How Have IFCs Been Defined?

The IAI has, from its inception, relied heavily on use-cases defined and elaborated by industry practitioners. For example, in defining the processes specific to calculating a building’s heating and cooling requirements, engineers provide detailed definitions of all the data that is inherent to this process. In this example, leading industry organizations, such as the American Society of Heating, Refrigeration and Air-Conditioning Engineers in the United States, the Chartered Institution of Building Services Engineers in the United Kingdom, and the Deutsches Institut fur Normung standards organization in Germany, are all consulted for concise, unambiguous, locale-independent definitions that are captured within the IFC model. The resulting data definitions contained in the model consist of things from the very generic (e.g., it’s a fan used to move air in the building) to the very detailed (e.g., the flow characteristics at each point in the distribution system, captured in enough detail to allow for a comprehensive fluid flow simulation and analysis).

Who are these industry experts? Many work for companies that are industry leaders—Hellmuth, Obata + Kassabaum Inc. and Jaros Baum & Bolles in the United States; Obermeyer Planen + Beraten GmbH in Germany; Building Design Partnership in the United Kingdom; Kajima Corporation in Japan; Woods Bagot in Australia; Olof Granlund in Finland; Ingérop in France; Romb?ll in Denmark; and Selvaag in Norway, along with many others. These companies are sponsoring the IAI’s efforts, both financially and by allocating significant resources, to identify and implement improved work processes that can break down the barriers to productivity gains in the delivery of projects for their clients. They expect that their voluntary involvement in the IAI, working closely with fellow industry professionals, data modelers, software developers, and members of academia, can deliver on the promise of interoperability. They provide the rich language of building design, construction, and operation that form the basis for data modelers to codify their practice in the IFC model.

The results of this rigorous and unprecedented collaborative effort have led to an ISO-endorsed building model definition that has been developed to meet the process-specific needs of the users of building data in the architecture, engineering, construction, and owner-operator industries.

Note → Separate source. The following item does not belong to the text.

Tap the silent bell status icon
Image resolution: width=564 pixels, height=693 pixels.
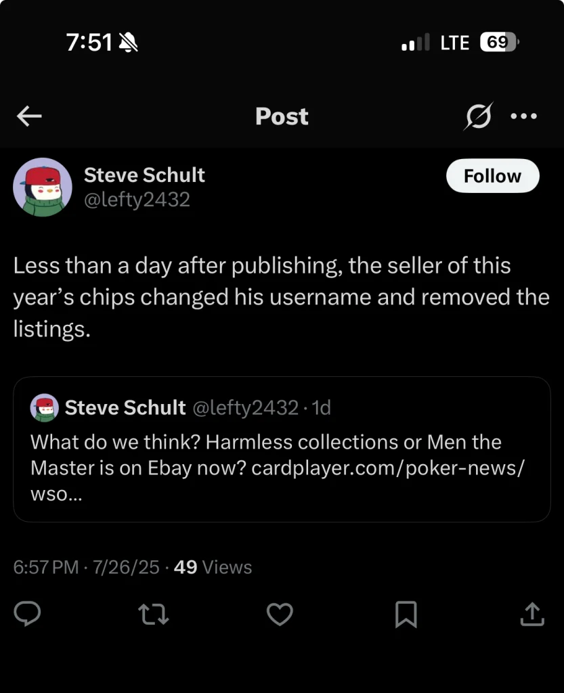[x=128, y=43]
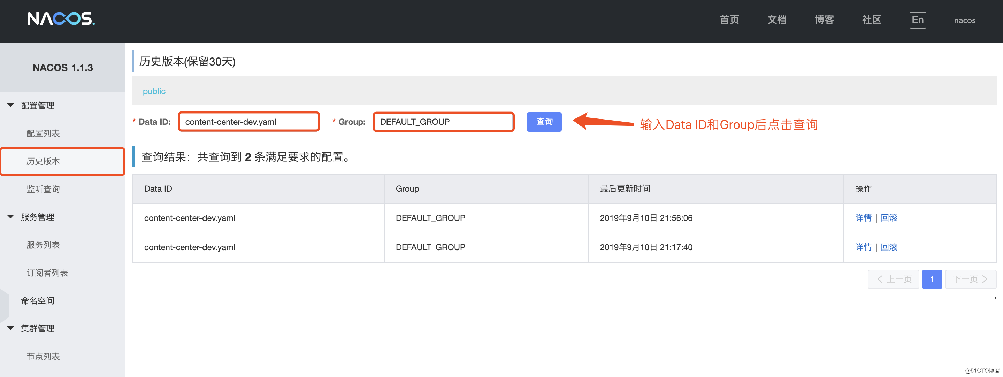
Task: Open 节点列表 in the sidebar
Action: [43, 356]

The True Value IFCs Bring to Our Industry

One of the greatest contributions of the IFC model is the architectural, engineering, construction, owner-operator (AECO) specific,

non-graphical definitions that have been captured from building industry domain experts. It is our contention that the true value of the IAI’s work is the agreements that have been reached globally on the semantics of a building model (elements, assemblies, relationships, and processes) versus IFCs per se.

In our opinion, the laudable efforts by computer-aided design (CAD) and BIM vendors to support IFCs have thus far focused primarily on architectural graphical elements that require physical coordination within a three-dimensional space. CAD vendors have spent huge amounts of time at great cost to work out the intricacies of this exchange between their respective products, each with its own internal BIM. However, there is currently little benefit to end-users by adding IFC exchange focused on the graphical representations of building elements that they can already exchange today via DWG, DXF, and DWF. In fact, this is actually a disservice to the industry in the sense that the benefits of IFC-model exchange become mired in the evaluation of the fidelity of the graphics elements rather than focusing on the exploitation of the non-graphical data in other processes. A focus instead on the real value associated with capturing and communicating non-graphical properties adds true intelligence to the graphics and accommodates many more AECO processes.

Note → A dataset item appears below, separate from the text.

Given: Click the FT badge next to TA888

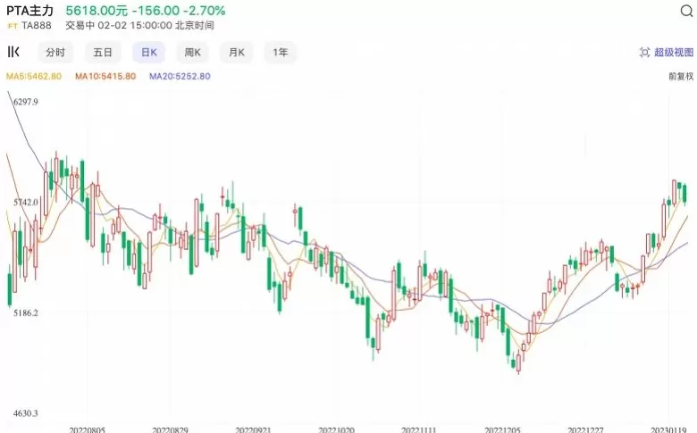Looking at the screenshot, I should [x=13, y=26].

In our view, the IFC model offers AECO companies an industry agreed-upon set of definitions with which to describe their project and business processes. Herein lies the real opportunity for achieving major breakthroughs in attacking the runaway costs of inadequate interoperability in our industry. This cost overhead totals in excess of $15 billion annually according to the National Institute of Standards and Technology as quantified in its August 2004 report, Cost Analysis of Inadequate Interoperability in the U.S. Capital Facilities Industry.

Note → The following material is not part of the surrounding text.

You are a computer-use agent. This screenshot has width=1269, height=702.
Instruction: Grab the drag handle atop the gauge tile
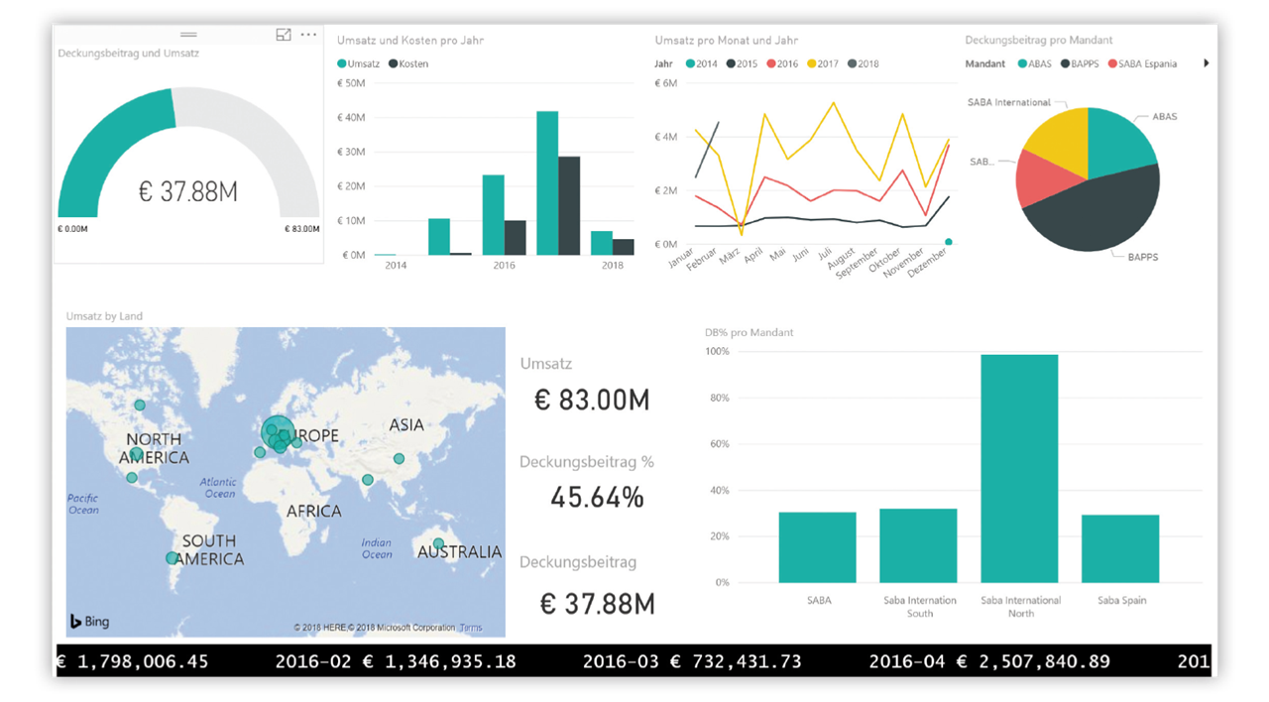coord(188,35)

Using the IFC Model as a “Data Dictionary” for Project Information Based on our industry research, it is clear that specifically discussing

how industry professionals might directly use IFCs is a meaningless exercise. It is a bit like talking to a car buyer about how the fuel injection system actually works when they are actually interested in the trade off between driving performance and fuel economy. We believe the IAI has been too focused on IFCs as a technology in and of itself, rather than relegating it to its rightful role as an enabler for delivering improved information sharing among the processes practiced daily by architects, engineers, contractors, and building owners.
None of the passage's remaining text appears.